From the ashes

Design / Life

Collecting ash from Western Australian and Tasmanian fires and layering it on to canvas, artist Nigel Hewitt reveals his latest body of work in Recinder.






Having always found time spent in the bush an inspiration for his practice, Nigel could often be found mountain biking through John Forrest National Park. It was one ride in particular, seeing the aftermath of a fire,  that reminded him of a memorable work constructed out of incense ash by Zhang Huan, which he had previously seen at the Saatchi Gallery in London.

“The forest that was so magnificent a week before had now been reduced to blackened trunks and smoldering pools of ash. As a strange ironical twist this blackened landscape was both devastating and inspirational. Those pools of ash were so aesthetically pleasing I had to find a way to use it as a medium. Ash is a medium that humans have used in art and culture since we started using fire, marking our bodies with ash for ceremonies for example.

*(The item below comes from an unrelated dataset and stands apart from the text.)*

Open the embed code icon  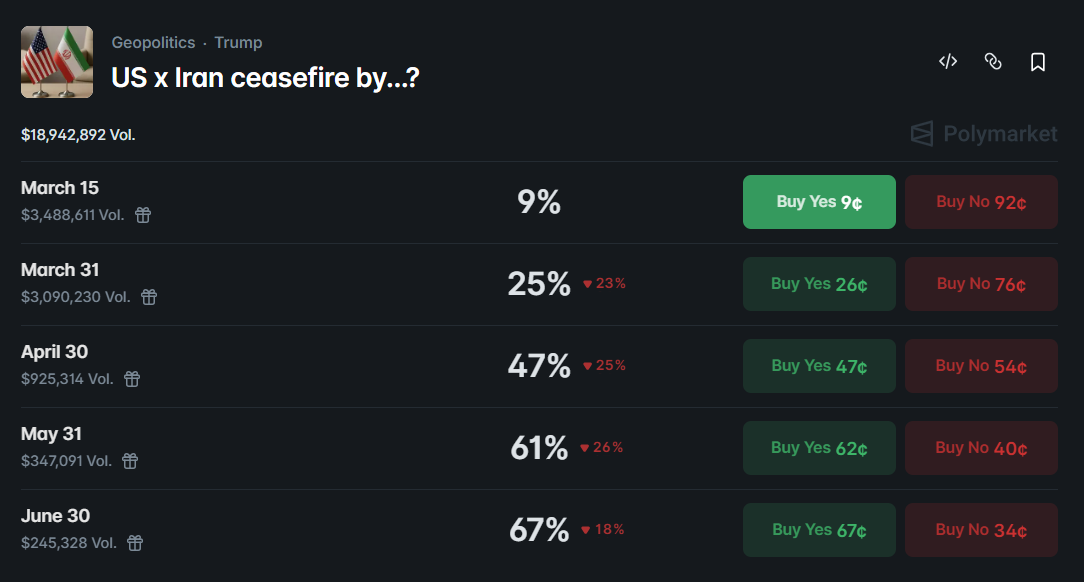(947, 61)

This is not a unique medium in that sense, it is an ancient one. I just think it was an interesting way to express my concerns about the way our environment is treated.”


With each piece taking 3-6 months to complete (and the full body of work 6 years to finish), it would be appropriate to assume that Nigel’s Recinder is the epitome of precision. Yet, he’ll be the first to set the record straight.

“I think it’s more the illusion of precision, because the way I apply the ash to the surface of the canvas is actually quite crude. Although over this six-year period I have found a way to create some sort of refinement. The driving force behind the motivation to use a material such as ash is that it is a medium that is already loaded with inherent meaning, so it is a matter of finding a way that I can exploit this to speak about my concerns about the way we exploit our environment for material ends.”


In order to apply the ash on to the canvas, specific conditions are required. Nigel’s studio has to be wind proof and the avoidance of moisture is vital in allowing the ash to flow. There’s also the necessity to apply the ash from above.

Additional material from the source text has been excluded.